Software, the unsung hero

This column is from The MagPi issue 48. You can download a PDF of the full issue for free or subscribe to receive the print edition in your mailbox or the digital edition on your tablet. All proceeds from the print and digital editions help the Raspberry Pi Foundation achieve its charitable goals. The MagPi 48

As Raspberry Pi enthusiasts, we tend to focus a lot on hardware. When a new or updated board is released, it garners a lot of attention and excitement. On one hand, that’s sensible because Raspberry Pi is a leader in pushing the boundaries of affordable hardware. On the other hand, it tends to overshadow the fact that strong software support makes an enormous contribution to Raspberry Pi’s success in education, hobby, and industrial markets.
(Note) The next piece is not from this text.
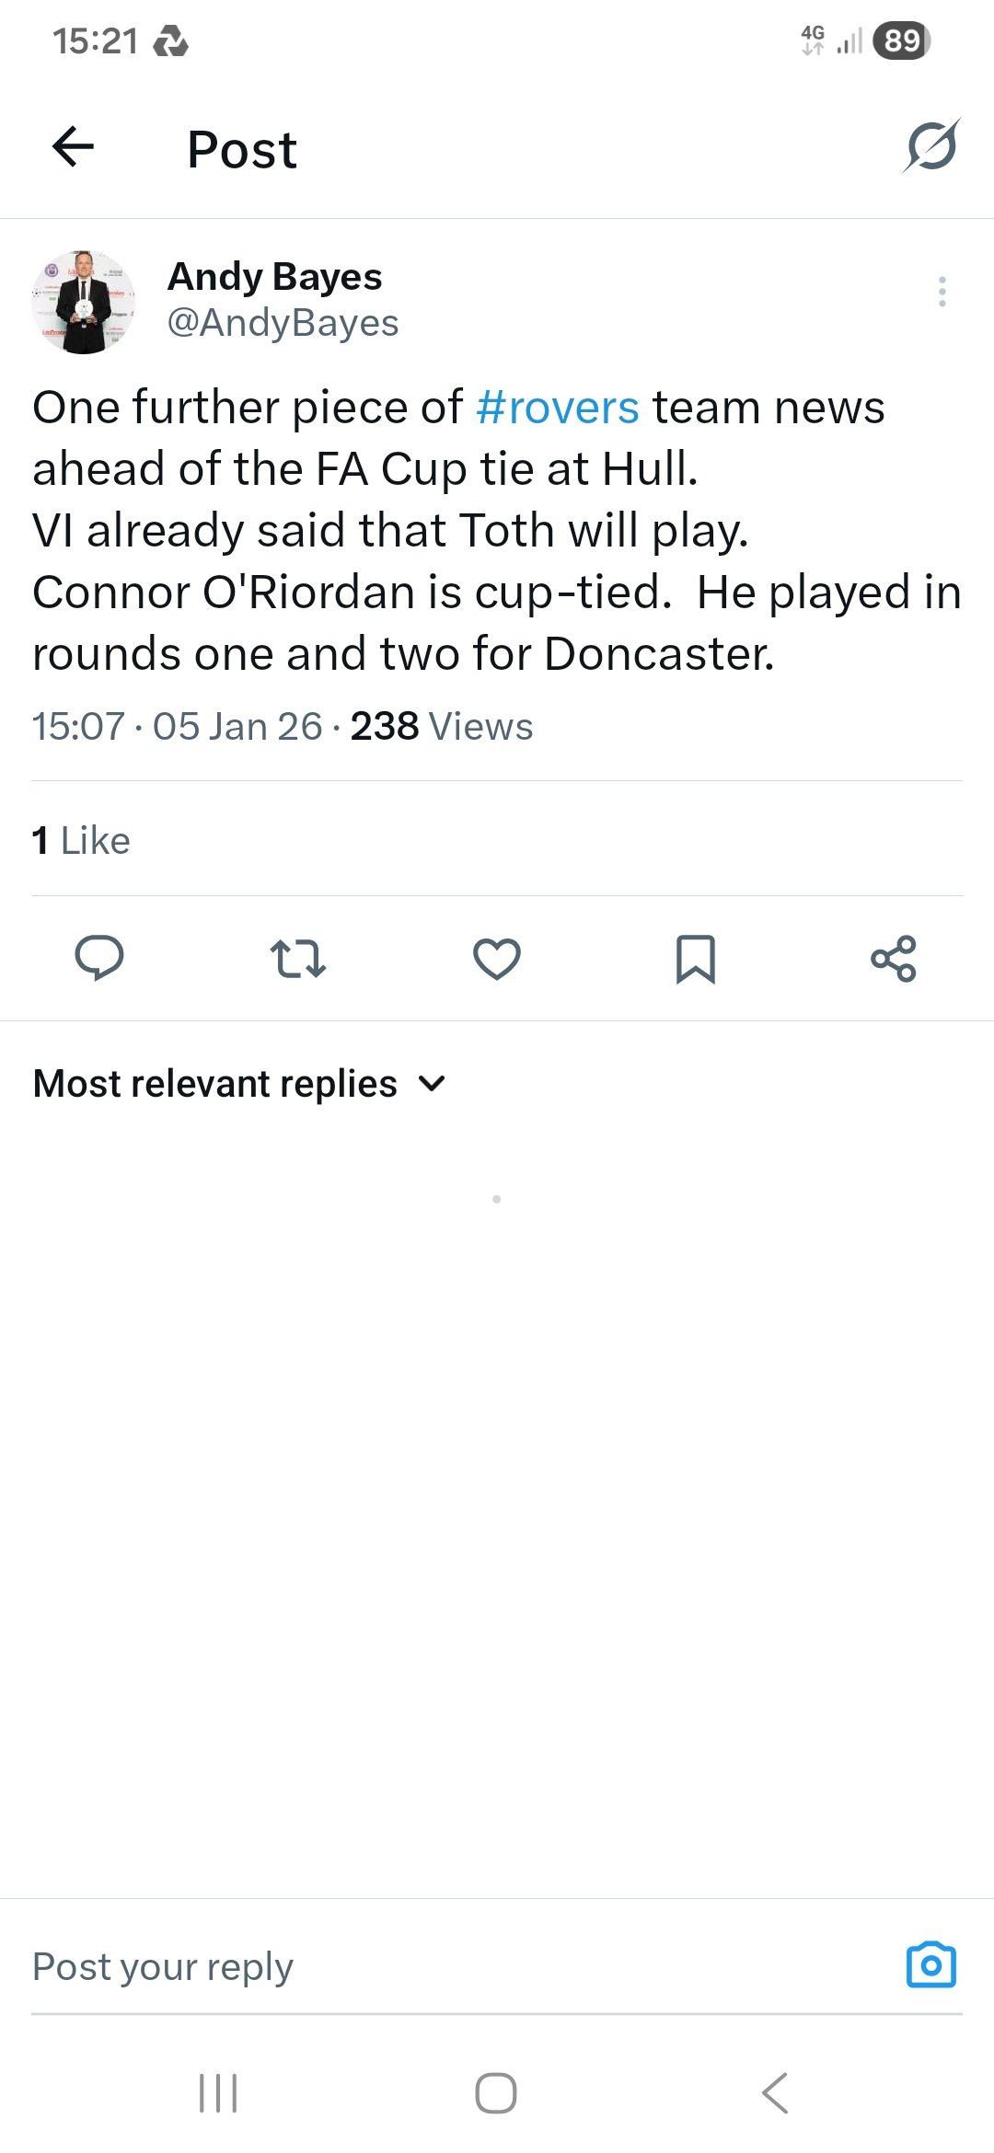Bookmark this post

coord(696,959)
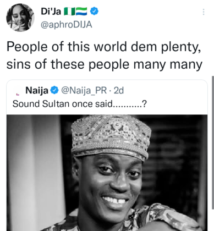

Because of that, I want to take the opportunity this month to highlight how important software is for Raspberry Pi. Whether you’re using our computer as a desktop replacement, a project platform, or a learning tool, you depend on an enormous amount of software built on top of the hardware. From the foundation of the Linux kernel, all the way up to the graphical user interface of the application you’re using, you rely on the work of many people who have spent countless hours designing, developing, and testing software.

clean_desktop

The look and feel of the desktop environment in Raspbian serves as a good signal of the progress being made to the software made specifically for Raspberry Pi. I encourage you to compare the early versions of Raspbian’s desktop environment to what you get when you download Raspbian today. Many little tweaks are made with each release, and they’ve really built up to make a huge difference in the user experience.

Skin deep

And keep in mind that’s only considering the desktop interface of Raspbian. The improvements to the operating system under the hood go well beyond what you might notice on screen. For Raspberry Pi, there’s been updates for firmware, more functionality, and improved hardware drivers. All of this is in addition to the ongoing improvements to the Linux kernel for all supported platforms.

For those of us who are hobbyists, we have access to so many code libraries contributed by developers, so that we can create things easily with Raspberry Pi in a ton of different programming languages. As you probably know, the power of Raspberry Pi lies in its GPIO pins which make it perfect for physical computing projects, much like the ones you find in the pages of The MagPi. New Python libraries like GPIO Zero make it even easier than ever to explore physical computing. What used to take four lines of code is boiled down to just LED.blink(), for example.

etcher-500pxwide

Not all software that helps us was made to run on Raspberry Pi directly. Take, for instance, Etcher, a wonderful program from the team at Resin.io. Etcher is the easiest SD card flasher I have ever used, and takes a lot of guesswork out of flashing SD cards with Raspbian or any other operating system. Those of us who write tutorials are especially happy about this; since Etcher is cross-platform, you don’t need to have a separate set of instructions for people running Windows, Mac, and Linux. In addition, its well-designed graphical interface is a sight for sore eyes, especially for those of us who have been using command line tools for SD card flashing.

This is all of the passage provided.